O LOIC não escondia nem ele próprio nem os
endereços de IP do atacante, o que significava que os atacantes eram “vistos”
pelos servidores que estavam sendo atacados, e podiam ser identificados e
processados judicialmente, se o site
atacado entregasse seus arquivos de dados às autoridades. Os Anons não se sentiram ameaçados, porque
entendiam que eram muitos e que seria impossível rastreá-los todos; era verdade,
mas nem por isso ajudava a proteger os que fossem
rastreados.
Muitos Anons ingênuos jamais perceberam que
praticavam atos ilegais e rastreáveis; os que sabiam dos riscos pouco falavam
sobre eles e, em vários casos, mentiram muito sobre a segurança da
ferramenta.
O LOIC, com nome engraçado e
iconografia de canhão, viveu seu grande momento quando, em setembro de 2010,
definiu-se um novo alvo.
Operation
Payback
No início de
setembro, uma empresa indiana AiPlex
[12] anunciou que fora contratada
para atacar sites de pirataria e para derrubar por DDOS
[13] os que não
respondessem, como o “infame The Pirate
Bay” rastreador de sites BitTorrent, que se orgulhava de detectar
ataques. A história virou lenda: a AiPlex teria sido contratada pela Motion Picture Association of America
(MPAA) e pela Alliance Against Copyright Theft
(AACT) – não por algum grupo de
Hollywood/Bollywood – para usar meios ilegais contra sites acusados de usar meios
ilegais.
Os Anons, coletivamente, adoraram. Para
eles, os estúdios em Hollywood não só escreviam as leis de direitos autorais que
cerceavam as liberdades
online (tornando ilegal,
por exemplo, desmontar aparelhos de telefone e consoles de jogos), como já estavam usando – sem
temor de serem punidas – as mesmas técnicas proibidas, por cujo uso tantos Anons haviam sido presos.
Ao longo de anos,
os que se preocupavam com os efeitos das leis de direitos autorais sobre a
liberdade online só haviam conhecido derrotas na luta contra
as instituições e empresas, e viram ser aprovadas, uma após outra, as leis que a
própria indústria do entretenimento escrevia e que reduziam direitos, ao mesmo
tempo em que se legitimavam acordos secretos para controlar sempre mais os
computadores e as conexões de internet. Muitas dessas leis haviam fracassado,
mas, para a política digital, os diferentes ataques ao Grande Conteúdo sempre
foram sentidos como um único grande ataque continuado.
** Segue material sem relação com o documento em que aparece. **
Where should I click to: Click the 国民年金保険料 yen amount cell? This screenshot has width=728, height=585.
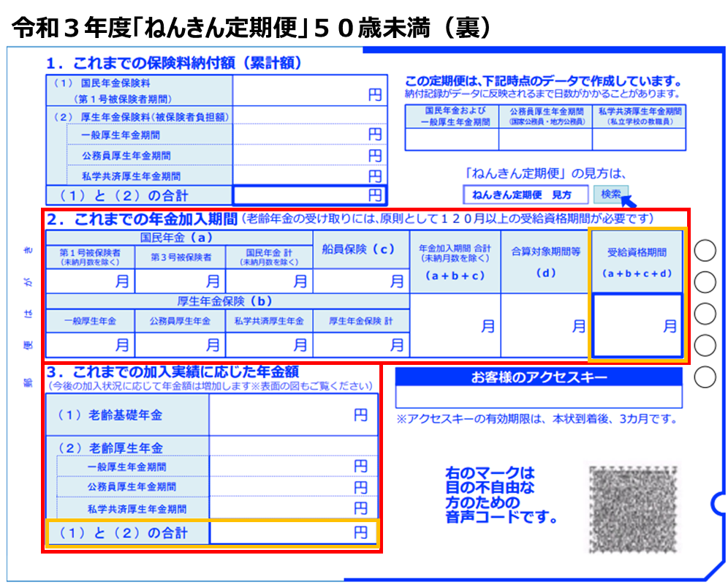point(310,91)
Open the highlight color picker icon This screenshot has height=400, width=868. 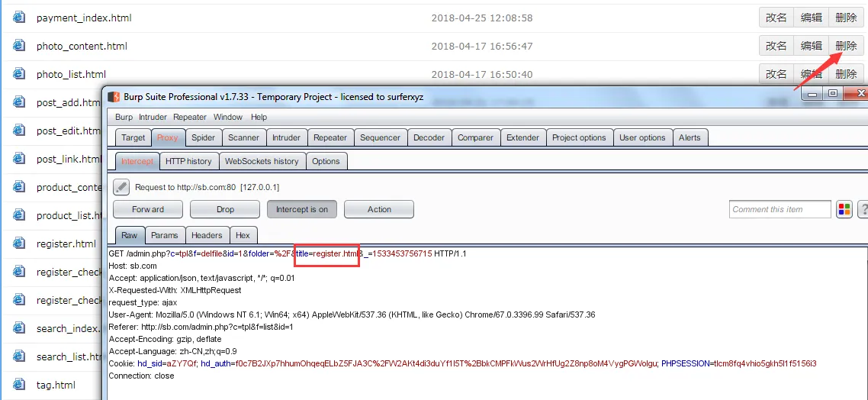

O Anonymous não tinha qualquer opinião
unificada sobre copyright em si. Mas quando medidas destinadas a
conter a pirataria apareceram com ameaça contra toda a liberdade online, as opiniões convergiram para
uma mesma onda. Declaração contra o Acordo Antipirataria [orig. Anti-Counterfeiting Trade Agreement
(ACTA)] [14] e sua abordagem
tipo “três-ataques-confirmados-e-você-será-expulso-da-rede” para crimes contra
as leis de autor, dizia:
“Nossa principal reclamação é que
essas medidas restringirão as possibilidades dos usuários da internet (...).
Ameaçar amputar as pessoas, separando-as da consciência global, como vocês
ameaçam fazer, é criminoso e repugnante. Tentarem censurar conteúdos na
internet, baseados nos seus próprios preconceitos é, no mínimo, comicamente
impossível; no máximo, é vergonhoso, moralmente repreensível”.
A voz
gerada por computador que se ouvia no vídeo – então já parte da estética
profunda dos Anonymous – concluía com
um riff da assinatura tradicional dos Anonymous, que resumia suas motivações e
já deixava antever a direção que sua atenção tomaria no futuro. Como ouvia-se
lá:
“Não
perdoamos a censura na internet. Não esquecemos nossa liberdade de
dizer”.
Pelo 4chan e
IRC, muitos Anons
coordenaram simultaneamente uma nova espécie de ataque: retaliação direta,
mirada declaradamente contra importantes atores políticos. Carregaram o LOIC e dispararam a convocação para derrubar
os websites da empresa AiPlex e da Motion Picture Association of America
(MPAA). Foi a Operação “Troco Filho-da-puta” [orig. “Payback is a bitch”], assim
anunciada:
19/9/2010
A QUEM INTERESSAR
POSSA
Escrevemos para
informar que nós, Anonymous, estamos organizando a Operação “Troco
Filho-da-puta” [orig.“Payback is a bitch”].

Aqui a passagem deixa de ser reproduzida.